• [Goal]: Express the entries from the first line through the line containing "RISSANI : LA", both included, as a Markdown table with the columns Row and Line. Number each entry in Row, put its text in Line, and leave out blank lines.
* begin Material shown *
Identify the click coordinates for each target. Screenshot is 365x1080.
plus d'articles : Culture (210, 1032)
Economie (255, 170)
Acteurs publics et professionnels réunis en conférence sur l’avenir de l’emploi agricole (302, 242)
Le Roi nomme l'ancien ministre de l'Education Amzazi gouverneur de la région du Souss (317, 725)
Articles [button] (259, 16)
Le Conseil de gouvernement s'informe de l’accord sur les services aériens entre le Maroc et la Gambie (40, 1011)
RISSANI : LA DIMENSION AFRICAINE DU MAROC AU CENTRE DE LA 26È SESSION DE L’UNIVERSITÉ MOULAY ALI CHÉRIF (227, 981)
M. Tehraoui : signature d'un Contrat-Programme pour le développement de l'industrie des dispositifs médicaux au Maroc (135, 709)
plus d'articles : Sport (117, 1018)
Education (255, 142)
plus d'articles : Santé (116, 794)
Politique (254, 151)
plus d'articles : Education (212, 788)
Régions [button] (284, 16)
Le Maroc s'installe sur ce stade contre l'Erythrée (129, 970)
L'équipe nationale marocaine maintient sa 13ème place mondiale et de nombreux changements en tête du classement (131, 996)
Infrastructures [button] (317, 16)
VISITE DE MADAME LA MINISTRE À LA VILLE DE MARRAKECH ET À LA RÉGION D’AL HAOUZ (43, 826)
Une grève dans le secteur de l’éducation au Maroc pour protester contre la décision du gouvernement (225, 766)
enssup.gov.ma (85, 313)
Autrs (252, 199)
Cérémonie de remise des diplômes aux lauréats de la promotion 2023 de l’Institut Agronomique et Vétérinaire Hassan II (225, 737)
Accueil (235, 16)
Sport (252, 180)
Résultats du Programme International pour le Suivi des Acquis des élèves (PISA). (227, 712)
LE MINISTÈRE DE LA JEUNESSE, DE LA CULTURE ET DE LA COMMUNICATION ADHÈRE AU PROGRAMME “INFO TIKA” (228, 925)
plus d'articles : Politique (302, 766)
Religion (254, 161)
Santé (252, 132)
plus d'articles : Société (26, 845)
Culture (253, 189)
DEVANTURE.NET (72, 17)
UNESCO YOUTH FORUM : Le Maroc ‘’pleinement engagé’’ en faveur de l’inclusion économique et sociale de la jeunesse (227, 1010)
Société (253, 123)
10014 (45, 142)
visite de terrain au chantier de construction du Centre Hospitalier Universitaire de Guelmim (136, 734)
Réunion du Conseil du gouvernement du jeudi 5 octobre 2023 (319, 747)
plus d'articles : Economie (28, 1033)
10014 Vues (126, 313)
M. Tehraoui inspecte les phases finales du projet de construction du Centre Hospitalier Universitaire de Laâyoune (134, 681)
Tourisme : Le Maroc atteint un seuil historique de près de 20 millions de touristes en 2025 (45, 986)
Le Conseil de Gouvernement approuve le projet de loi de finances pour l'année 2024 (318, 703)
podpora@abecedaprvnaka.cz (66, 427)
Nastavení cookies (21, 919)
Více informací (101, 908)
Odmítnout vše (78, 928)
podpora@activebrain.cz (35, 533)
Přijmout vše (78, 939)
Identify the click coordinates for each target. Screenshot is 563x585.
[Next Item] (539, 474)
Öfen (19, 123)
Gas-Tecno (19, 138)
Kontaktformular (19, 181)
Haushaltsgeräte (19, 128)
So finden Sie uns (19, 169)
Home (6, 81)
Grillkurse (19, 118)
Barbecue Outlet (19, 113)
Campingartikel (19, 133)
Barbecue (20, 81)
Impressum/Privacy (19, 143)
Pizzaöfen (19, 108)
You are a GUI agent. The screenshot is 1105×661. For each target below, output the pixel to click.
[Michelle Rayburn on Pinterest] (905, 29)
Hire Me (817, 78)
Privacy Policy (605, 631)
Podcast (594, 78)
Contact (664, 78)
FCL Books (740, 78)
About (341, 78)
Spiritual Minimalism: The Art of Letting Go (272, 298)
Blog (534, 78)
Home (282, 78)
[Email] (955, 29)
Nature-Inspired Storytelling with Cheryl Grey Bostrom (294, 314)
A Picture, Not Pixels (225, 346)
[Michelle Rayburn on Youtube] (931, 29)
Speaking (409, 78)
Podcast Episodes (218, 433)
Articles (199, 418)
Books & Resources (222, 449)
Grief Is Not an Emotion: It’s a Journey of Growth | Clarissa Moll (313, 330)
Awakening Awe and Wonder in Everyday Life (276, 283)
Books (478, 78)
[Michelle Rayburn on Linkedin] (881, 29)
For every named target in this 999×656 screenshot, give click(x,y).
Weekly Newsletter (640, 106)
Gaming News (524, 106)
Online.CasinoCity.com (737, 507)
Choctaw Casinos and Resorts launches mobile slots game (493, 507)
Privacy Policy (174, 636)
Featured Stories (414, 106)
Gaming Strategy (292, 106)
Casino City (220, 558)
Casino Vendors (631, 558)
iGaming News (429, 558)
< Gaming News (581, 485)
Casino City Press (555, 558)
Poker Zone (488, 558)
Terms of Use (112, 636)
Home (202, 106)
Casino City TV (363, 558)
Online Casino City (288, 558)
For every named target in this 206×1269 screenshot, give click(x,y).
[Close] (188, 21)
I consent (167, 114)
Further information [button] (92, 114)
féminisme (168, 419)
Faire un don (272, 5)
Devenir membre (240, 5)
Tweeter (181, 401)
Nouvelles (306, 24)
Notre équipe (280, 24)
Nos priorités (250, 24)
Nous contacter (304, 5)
* end Material shown *
• [The reply]:
| Row | Line |
|---|---|
| 1 | Identify the click coordinates for each target. Screenshot is 365x1080. |
| 2 | plus d'articles : Culture (210, 1032) |
| 3 | Economie (255, 170) |
| 4 | Acteurs publics et professionnels réunis en conférence sur l’avenir de l’emploi agricole (302, 242) |
| 5 | Le Roi nomme l'ancien ministre de l'Education Amzazi gouverneur de la région du Souss (317, 725) |
| 6 | Articles [button] (259, 16) |
| 7 | Le Conseil de gouvernement s'informe de l’accord sur les services aériens entre le Maroc et la Gambie (40, 1011) |
| 8 | RISSANI : LA DIMENSION AFRICAINE DU MAROC AU CENTRE DE LA 26È SESSION DE L’UNIVERSITÉ MOULAY ALI CHÉRIF (227, 981) |